Let L={1^n 0^n | n>=1} // This is not a regular language
That is L={10,1100,111000,11110000....................}
L' represents the binary equivalent of the set { 2^2 ,2^12, 2^56 , 2^240 ,2^992...............}
L'= { 1.0^2 ,1.0^12 , 1.0^56 , 1.0^240 ,1.0^992...............}
L' is clearly not regular since the number of 0's in the above sequence (2,12,56,240,992.......) cannot be recognized using FA.
From this it is possible to declare that statement 3 is false.
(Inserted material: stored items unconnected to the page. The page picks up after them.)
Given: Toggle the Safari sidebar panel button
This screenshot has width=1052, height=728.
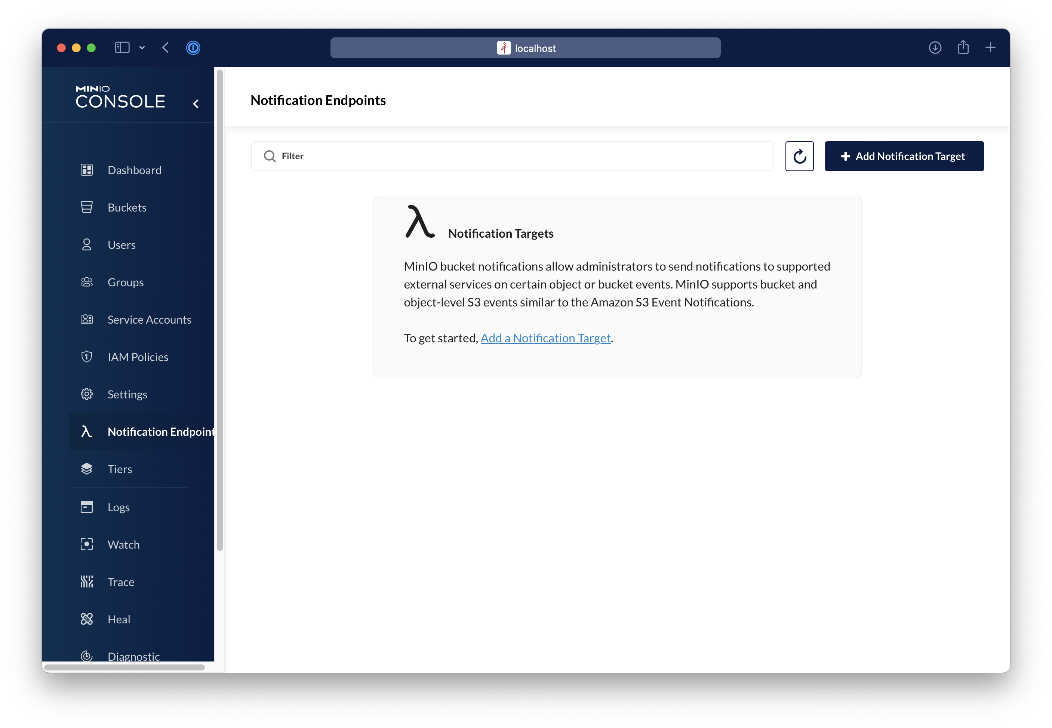Looking at the screenshot, I should [122, 48].
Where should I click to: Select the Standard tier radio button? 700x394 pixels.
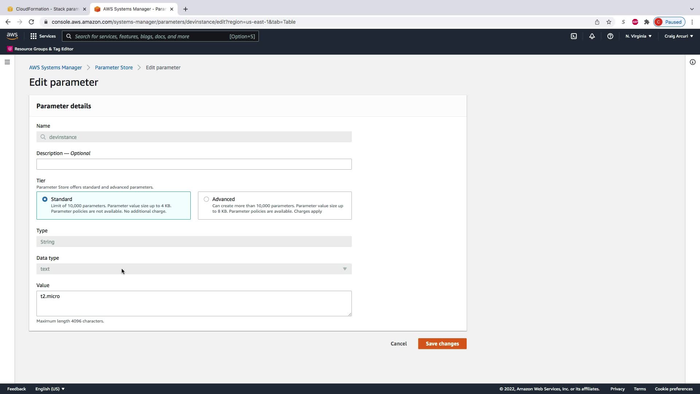[45, 199]
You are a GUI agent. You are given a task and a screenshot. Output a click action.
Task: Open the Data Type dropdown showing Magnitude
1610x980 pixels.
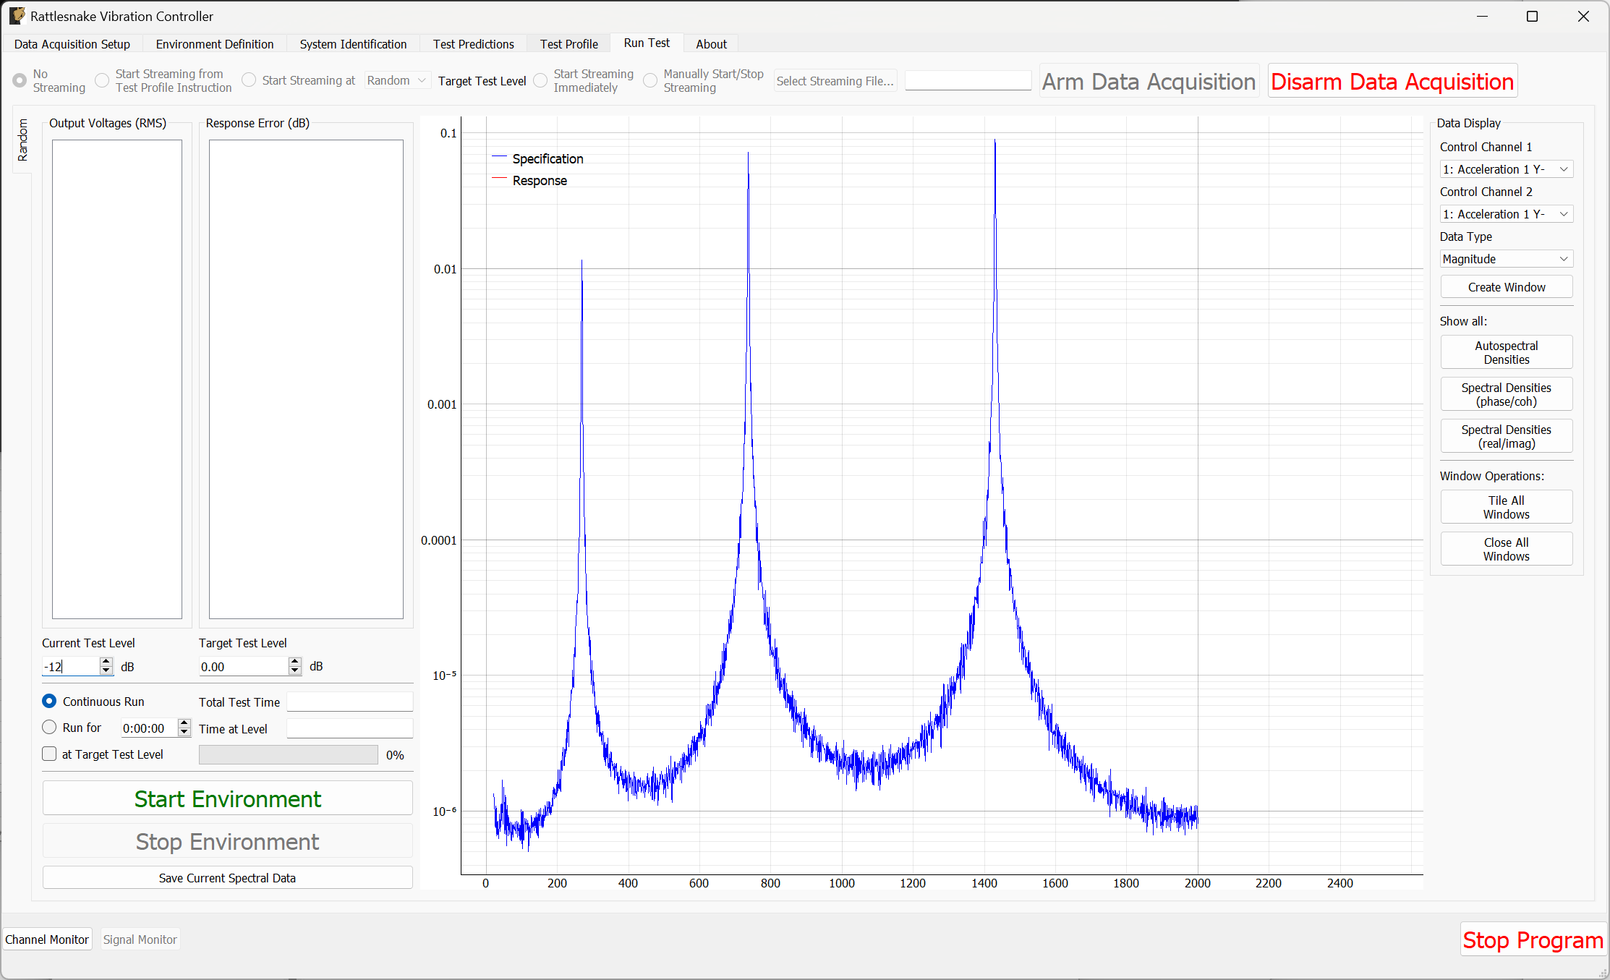click(x=1506, y=258)
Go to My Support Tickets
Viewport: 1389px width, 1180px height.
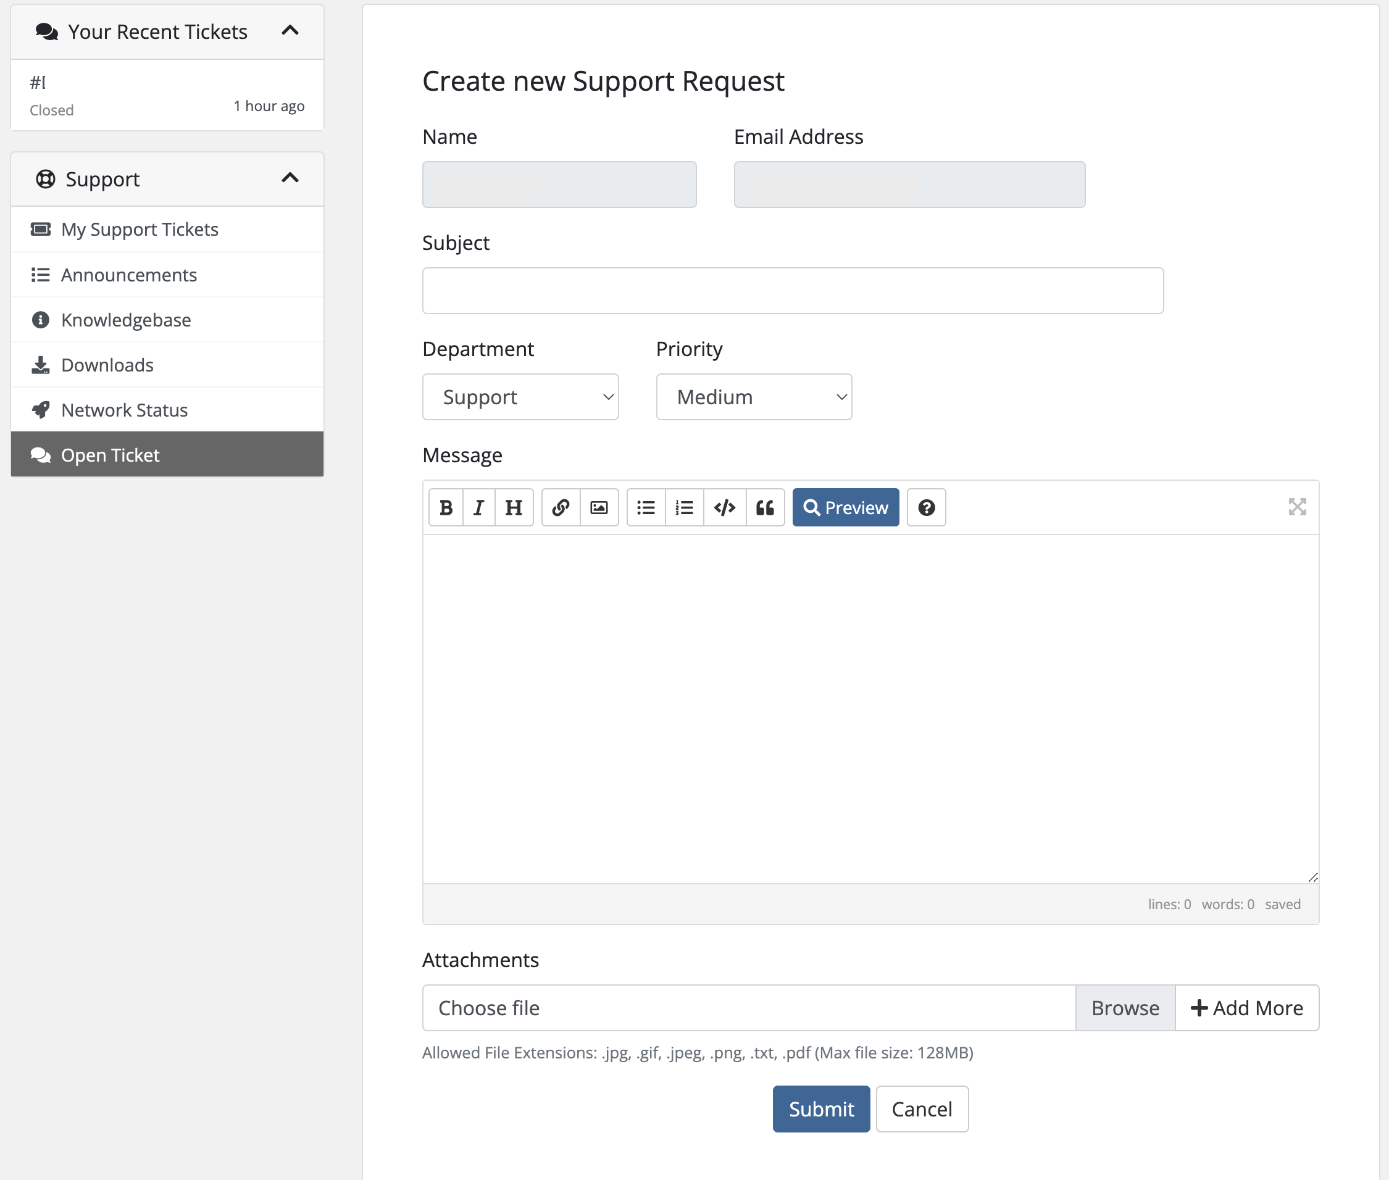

Let L be the set of all strings over 1* in which number of 1's is even except epsilon //Regular language
That is L={ 11 ,1111, 111111,............}
L' represents the binary equivalent of the set { 2^3 , 2^15 , 2^63 , 2^255.................}
L'={ 1.0^3 , 1.0^15 ,1.0^63 ,1.0^255.............}
Here also L' is not regular since the number of 0's in the above sequence (3,15,63,255......) cannot be recognized using FA.
So statement 1 is clearly false
Statement 4 is false since every finite language is regular .
If L is finite then L' is also finite and regular.
So statement 2) is true
Here the word "may not" is the key. They are saying if L is regular then there are possibilities that L' may not be regular which is true.